Worried about where Katti might be, I called out for her a few times, but stopped as the farmland ended and the home forest came into view. The forest surrounding the manor house descended unbroken from the mountains and, despite the river, which acted as a kind of moat, wild cats and grunters would occasionally turn up near the house. No point in attracting their attention.

Or other things. The forest of the Secret Mountains was an uncanny place even this close to habitation. Big pallidly glowing orchids known as corpse lilies hung in the branches of trees like sickly lanterns. The earth around here was impregnated with crystal dust, and magic got into every living thing. Inanimate things moved and creeping animals flew. You heard things talking in strange inhuman voices sometimes.
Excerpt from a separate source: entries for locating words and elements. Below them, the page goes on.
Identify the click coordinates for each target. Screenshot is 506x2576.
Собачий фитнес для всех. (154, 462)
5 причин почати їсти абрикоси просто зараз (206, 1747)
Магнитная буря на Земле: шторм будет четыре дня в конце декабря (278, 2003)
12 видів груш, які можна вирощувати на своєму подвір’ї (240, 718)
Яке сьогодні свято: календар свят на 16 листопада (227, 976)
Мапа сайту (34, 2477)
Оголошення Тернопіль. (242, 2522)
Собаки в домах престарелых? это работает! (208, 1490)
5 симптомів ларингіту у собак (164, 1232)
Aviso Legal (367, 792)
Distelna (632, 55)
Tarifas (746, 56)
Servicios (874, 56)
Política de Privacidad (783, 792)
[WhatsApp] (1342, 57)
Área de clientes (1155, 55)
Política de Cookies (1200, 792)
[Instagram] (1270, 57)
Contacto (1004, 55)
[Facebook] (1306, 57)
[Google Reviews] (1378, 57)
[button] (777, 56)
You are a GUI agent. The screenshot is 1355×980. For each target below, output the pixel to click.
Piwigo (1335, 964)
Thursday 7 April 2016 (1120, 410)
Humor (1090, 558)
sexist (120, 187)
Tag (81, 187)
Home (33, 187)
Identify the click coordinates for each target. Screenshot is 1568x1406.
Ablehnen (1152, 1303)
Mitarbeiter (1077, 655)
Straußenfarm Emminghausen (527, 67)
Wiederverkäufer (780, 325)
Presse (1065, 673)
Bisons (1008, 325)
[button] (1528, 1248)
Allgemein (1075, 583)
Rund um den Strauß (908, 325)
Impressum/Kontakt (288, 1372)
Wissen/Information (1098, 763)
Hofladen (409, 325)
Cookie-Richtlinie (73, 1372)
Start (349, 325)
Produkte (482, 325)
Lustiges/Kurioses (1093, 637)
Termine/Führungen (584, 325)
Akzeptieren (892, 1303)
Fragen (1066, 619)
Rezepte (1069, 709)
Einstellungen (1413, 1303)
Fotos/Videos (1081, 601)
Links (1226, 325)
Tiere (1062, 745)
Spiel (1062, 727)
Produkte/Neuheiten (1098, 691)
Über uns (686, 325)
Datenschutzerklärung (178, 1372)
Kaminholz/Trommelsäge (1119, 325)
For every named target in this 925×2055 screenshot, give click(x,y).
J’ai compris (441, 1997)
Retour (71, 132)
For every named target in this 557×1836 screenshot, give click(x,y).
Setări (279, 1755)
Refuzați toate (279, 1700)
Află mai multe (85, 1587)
Tonight, as the trees closed in along one side of the road, I felt certain something was watching me. I wished Katti were there with me to scent danger. Don’t be a coward, I told myself and kept walking steadily, if a little faster.

Then a twig cracked so loudly that I spun round before I could stop myself.

Padding along the track behind me was the biggest glowing white wild cat I had ever seen. I swear it was as bigger than I was.

I screamed and almost dropped my torch.

It stopped, one shimmering velvet paw in mid-air.

“No!” I cried, trying to sound commanding. I held the torch out towards it. It seemed a pitiful matchstick against such a creature and the hand that held it shook.

It stood there, a few small bounds away. Shimmering. Huge. Real. I would never outrun it and it didn’t seem worried by the torch.

It took a step towards me. This wasn’t some tame hunting cat, it was a wild cat three times the size of Katti.

“No!” I shouted again; it sounded pleading. “Don’t.”

I waved the torch around. It took another step towards me.

Suddenly it turned and loped away, with a crashing of grass.

A bright light came skimming around the bend from the house and I ran towards it.

“Help, help!” I cried. The light slowed and hovered above me and I saw it was a messenger mage in one of those enclosed chairs they travelled in. Must have been an important message to have gone to such expense.

“What do you want?” said the messenger, sticking her head out of the window.

“My horse bolted and I saw a wildcat,” I cried. “Please help me!”

“A wildcat? Really?” she cried excitedly. Oh, to be a mage, for whom the thought of a large deadly beast delightful rather than terrifying.

“Please can you take me...?”

But she had set out in the direction of my finger, shining a light over the fields beneath her. Just my luck to have met up with a keen hunter.

“Can you take me back to the house?” I shouted.

“’Gainst regulations,” she called back. “You go on. I’ll stay and keep an eye out for the beast. Go on. You haven’t got far to go.”